‘Labor uncertainties may prompt investors to relocate’
Uncertainties in the country’s labor sector are prompting some investors to consider relocating to other Southeast Asian economies where labor rates are lower, Trade Secretary Ramon Lopez said yesterday.
Lopez warned labor groups that forcing direct hiring by principals and employers could backfire on them and cause harm to the economy.
“To insist that they all get hired directly by the company can only lead to lesser investments and lower job generation, which is what I fear most,” Lopez said.
“A lot of investors have told us that with this uncertainty, many are already thinking of establishing in other countries like Vietnam, Cambodia, and Myanmar where labor rates are even lower. It would be easy for them to move or set up in those countries, so in the end we lose out on the opportunity. Absent any new investments or expansion, then it would not matter anymore if we force direct hiring by employers because there will be no new jobs to begin with,” he said.

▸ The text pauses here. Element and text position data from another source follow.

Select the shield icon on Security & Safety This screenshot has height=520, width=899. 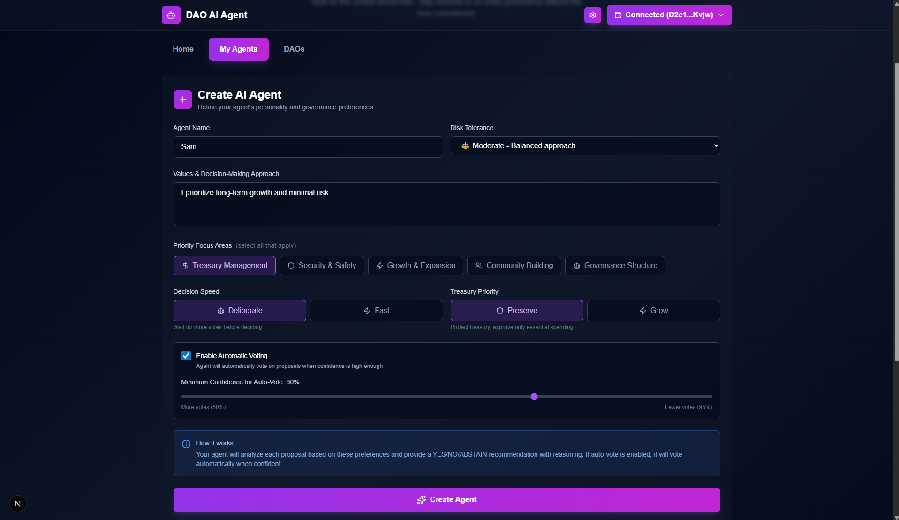pos(291,266)
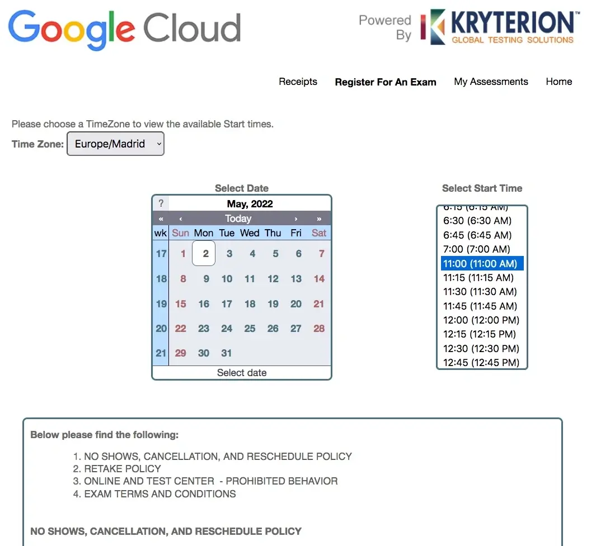Expand the Europe/Madrid timezone selector
Image resolution: width=596 pixels, height=546 pixels.
click(115, 144)
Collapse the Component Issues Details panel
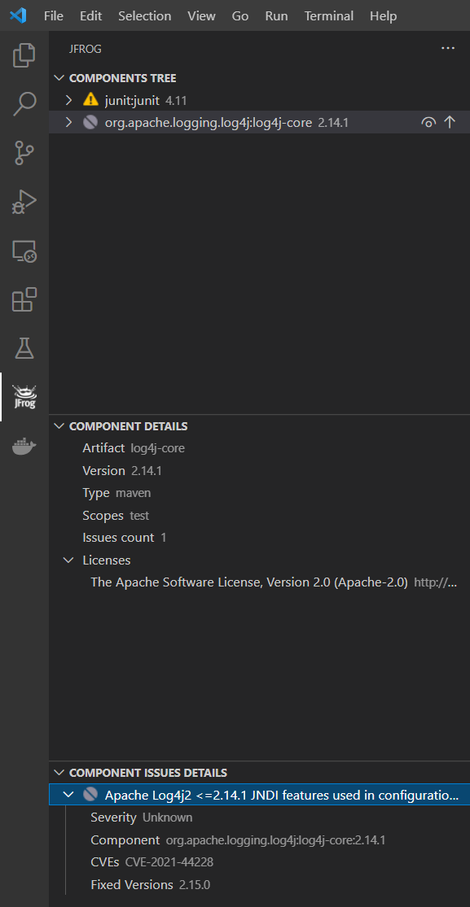This screenshot has width=470, height=907. 59,772
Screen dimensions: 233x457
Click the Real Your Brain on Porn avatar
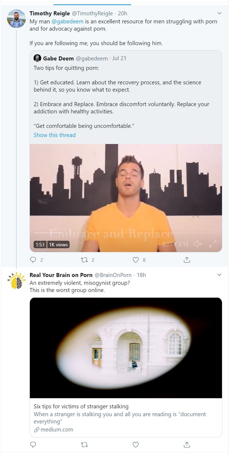click(x=16, y=281)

The Department of Trade and Industry (DTI) is for job generation and improving security of tenure, Lopez said.
“DTI supports the improvement of the security of tenure of workers, making them on regular status, with all benefits and even a retirement plan for workers, which can be achieved either in the company itself or in the contractor company,” he said.
“What is important is the improvement of the lot of the workers, while keeping the flexibility of allowing legitimate contracting and outsourcing, which is the business model prevalent globally,” Lopez added.
The trade chief previously opposed calls from labor groups to ban all forms of contracting in the country, citing its negative impact to the economy.
With legitimate contracting being practiced around the world, he said what is important is to ensure social protection for workers.
“We are pro-labor, welfare, and labor generation. Legitimate contracting is also allowed in the current Labor Code, as amended and what is important is that the law is implemented well by DOLE (Department of Labor and Employment), and we see moves in this direction with the issuance of DOLE Department Order 174, Series of 2017. That is the reason why there is difficulty in having another EO that will stipulate another model that is different from the law,” he said.
Malacañang postponed on Monday President Duterte’s supposed meeting with labor groups, wherein the President was expected to sign the much-awaited executive order regulating contractual employment.
Lopez said the issuance of the new EO, or its non issuance thereof, should not be blamed on the DTI or the Office of the President.
“The cancellation of the Monday meeting was not due to DTI, DOLE nor OP. There simply is difficulty in crafting an EO that will not violate the current law and still meet what the labor sector wants,” he said.
“What is important is that the illegal practice of 5-5-5 or endo or illegal contractualization has been stopped. I believe this is what our President promised to stop during the campaign, not legitimate contracting,” Lopez said.